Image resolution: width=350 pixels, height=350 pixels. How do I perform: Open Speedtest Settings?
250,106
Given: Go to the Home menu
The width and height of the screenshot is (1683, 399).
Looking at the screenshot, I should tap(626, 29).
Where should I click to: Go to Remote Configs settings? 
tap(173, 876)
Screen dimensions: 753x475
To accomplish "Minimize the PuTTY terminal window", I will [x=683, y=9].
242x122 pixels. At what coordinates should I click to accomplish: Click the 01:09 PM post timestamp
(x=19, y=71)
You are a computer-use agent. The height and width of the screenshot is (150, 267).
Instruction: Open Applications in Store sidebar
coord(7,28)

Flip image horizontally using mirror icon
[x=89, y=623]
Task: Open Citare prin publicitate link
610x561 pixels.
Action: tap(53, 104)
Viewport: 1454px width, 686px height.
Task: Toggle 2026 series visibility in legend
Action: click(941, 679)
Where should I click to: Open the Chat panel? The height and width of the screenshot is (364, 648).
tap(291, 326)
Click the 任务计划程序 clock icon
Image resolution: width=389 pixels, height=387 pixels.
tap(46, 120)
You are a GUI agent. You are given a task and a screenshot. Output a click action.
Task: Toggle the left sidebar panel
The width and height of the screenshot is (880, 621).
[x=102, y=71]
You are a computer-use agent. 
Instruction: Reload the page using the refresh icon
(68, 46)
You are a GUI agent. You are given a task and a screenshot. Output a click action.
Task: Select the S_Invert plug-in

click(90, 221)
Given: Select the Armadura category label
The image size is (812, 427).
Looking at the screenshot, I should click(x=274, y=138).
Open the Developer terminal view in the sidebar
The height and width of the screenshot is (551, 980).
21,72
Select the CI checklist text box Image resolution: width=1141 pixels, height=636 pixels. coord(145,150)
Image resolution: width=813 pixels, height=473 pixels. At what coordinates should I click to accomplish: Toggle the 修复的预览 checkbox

TASK PROMPT:
Rewrite the lines from the one containing "Select the CI" through the last line, requests included, shifting every number in the answer coordinates up by 137.

THE REPLY:
Select the CI checklist text box Image resolution: width=1141 pixels, height=636 pixels. coord(282,287)
Image resolution: width=813 pixels, height=473 pixels. At what coordinates should I click to accomplish: Toggle the 修复的预览 checkbox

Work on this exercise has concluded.